Türkiye’nin Ham Petrol İhracatı
Türkiye’nin ham petrol ihracatı, 2002 yılında 4 milyar doları geçen ham petrol ithalatına karşılık, ancak 3,2 milyon dolar olarak gerçekleşmiştir. Yok sayılacak düzeydeki ihracat genellikle tek seferlik anlaşmalar sonucu gerçekleşmekte, süreklilik arz etmemektedir.
Türkiye’nin çok sınırlı düzeydeki ham petrol ihracatı, 1999 yılında, İtalya’ya 4,3 milyon dolar değerinde petrol ihraç edilmesi sonucu 5 milyon doların üzerine çıkmıştır. Hollanda’ya 1998 yılında 2,6 ve 2000 yılında 4,7 milyon dolar düzeylerinde petrol ihraç edilmiştir. 2001 ve 2002 yıllarında ABD’ye yıllık 3 milyon dolar civarında ihracat yapılmıştır. ABD’nin enerji arzını çeşitlendirme politikasına dayanarak, Suudi Arabistan, Meksika, Kanada gibi önemli ham petrol tedarikçilerinin yanında, ikincil olarak başvurduğu ülkeler arasına Türkiye de katılmıştır. Boru hatlarına ağırlık verilmesi ve Türkiye’nin transit ülke konumuna getirilmesi, Türkiye’nin ham petrol ihracatını artıracaktır.

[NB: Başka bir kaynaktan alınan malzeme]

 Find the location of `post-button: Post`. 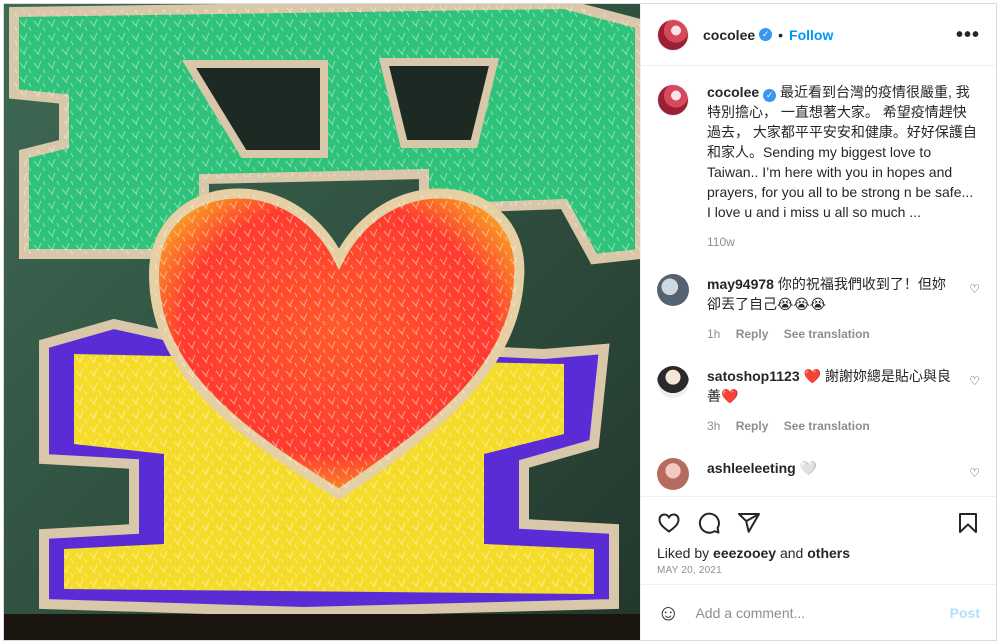

post-button: Post is located at coordinates (965, 613).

2003 yılında henüz Şubat ayında ihracat rakamı 2,8 milyon dolara ulaşmıştır. Bu artış, Irak Harekatı’ndan önce ABD’de Bush hükümetinin stoklama amacıyla petrol talebini artırmasından kaynaklanmıştır. Ancak, Irak harekatından sonraki aylarda petrol ihracatı, Türkiye’nin, Irak petrollerinin dünya pazarlarına açılmasında etkin rol olmasına bağlıdır. Irak petrollerinin Türkiye üzerinden batıya taşınmasını sağlayan 965 km uzunluğundaki Kerkük-Yumurtalık Boru Hattı, Türkiye’nin üstleneceği rolde stratejik öneme sahiptir. Türkiye’ye 350 milyon dolar gelir getiren boru hattının gelirlerinin, 2003 yılı Nisan ayı başındaki Irak Harekatı sırasında, 160 milyon dolara düştüğü belirtilmiştir.[1] Günde 1,1 milyon ton petrol taşıma kapasitesi olan boru hattı ile, I. Körfez Krizi’nden önce 700 bin varil petrol pompalanmakta iken[2], 2001 yılında 230 bin 855, 2002 yılında ise 175 bin 667 varil petrol taşınabilmiştir.[3] Irak’ta 2003 Nisan başında gerçekleşen operasyonun ardından hat yoluyla günde 400 bin varil ham petrol taşınabileceği hesaplanmaktadır.[4] BOTAŞ’ın hazırladığı bir raporda, ABD Enerji Bakanlığı’nın boru hatları üzerinde çalışma yaptığı ve 1948’den bu yana kullanılmayan, Kerkük’ten başlayan ve Lübnan üzerinden İsrail’in Hayfa Limanı’na uzanan Kerkük-Hayfa Boru Hattı’nın, Kerkük-Yumurtalık Boru Hattı yerine, kullanıma tekrar açılması olasılığı üzerinde durdukları belirtilmiştir.[5] Ancak, ABD Büyükelçisi Robert Pearson, Enerji Bakanı Hilmi Güler’e Kerkük-Yumurtalık boru hattına alternatif hat düşünülmediğini taahhüt etmiştir.[6] Boru hattının önümüzdeki dönemde oynayacağı role ilişkin tartışmalar devam ederken, 12.06.2003 tarihinde boru hattına bombayla sabotaj yapılmış, boru hattında iki ayrı patlama gerçekleşmiştir.[7]